Historic football shirt worn by Sunderland and Scotland star Jim Baxter in historic win over World Champions England at Wembley set to be auctioned
The football shirt worn by ex-Sunderland player Jim Baxter during Scotland's famous victory over England in 1967 could fetch up to £60,000 when it is sent to auction next month.
The European qualifier, in which Baxter famously displayed his keepie uppie skills, is widely considered one the high points of Scottish football in the 20th Century.
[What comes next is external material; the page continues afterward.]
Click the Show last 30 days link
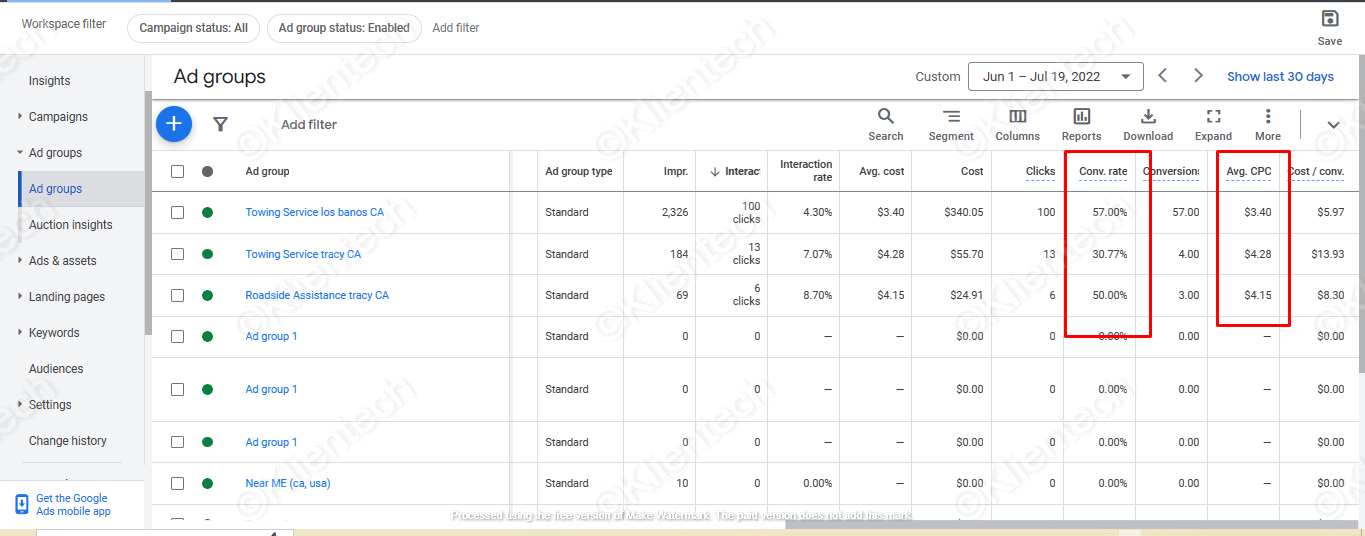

But for Baxter, who played for the Black Cats between 1965-67, it the beginning of the end of his international career and he was picked for just two more games for his country, before retiring from football in 1970.
He died in 2001 aged 61.
The shirt has been on display at Rangers' Ibrox stadium in Glasgow for 10 years, but has now being put up for sale by Mark Deighan on behalf of his father Jimmy McGarrity.
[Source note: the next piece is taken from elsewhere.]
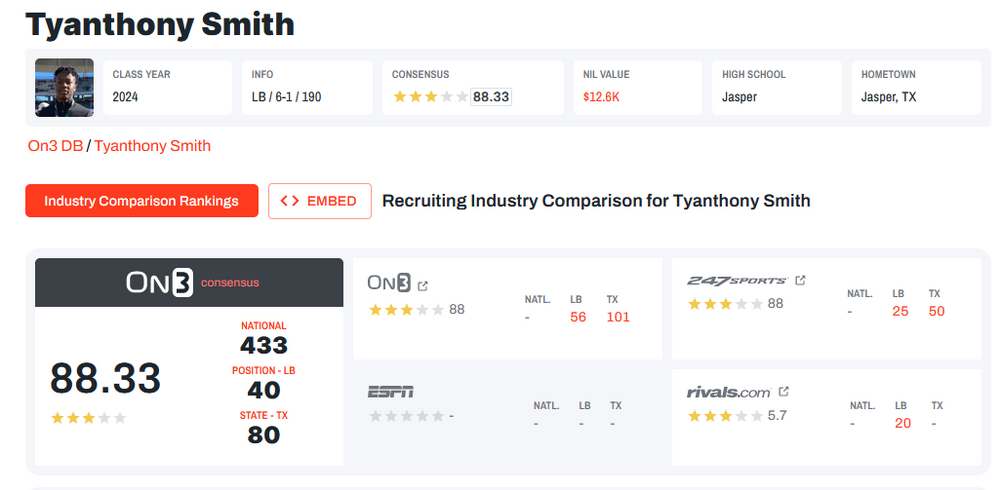The width and height of the screenshot is (1000, 490).
Task: Open Tyanthony Smith's profile photo
Action: click(x=65, y=88)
Mr McGarrity was gifted the shirt by his friend and former Chelsea player Alan Hudson, who was in turn given it by late England star Alan Ball.
Mr Deighan said: "The jersey has been in our family for over 40 years.
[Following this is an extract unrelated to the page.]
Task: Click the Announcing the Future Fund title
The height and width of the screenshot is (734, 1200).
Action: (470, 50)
"Unfortunately my dad has not been well for some time and we decided that the time was right to sell the jersey to help him to do some of the things and see some of the places he has talked about over the years."
Some of Baxter's sporting medals and trophies will also be auctioned off in the sale in Glasgow, scheduoled for Friday, February 3.
James Bruce, sporting specialist at auctioneers McTear's, said: "This is a hugely significant piece of Scottish football history and arguably the most important Scotland football jersey ever to come to auction.
"To defeat the world champions in such dominant fashion was a remarkable feat, and one that cemented Jim Baxter's reputation as one of the world's great midfielders.
"The iconic scene in which Baxter runs down the touchline while juggling the ball, is loved by football fans across the globe and is a joy to behold.
"Indeed, former Manchester United manager, Sir Alex Ferguson, commented 'it could have been set to music'."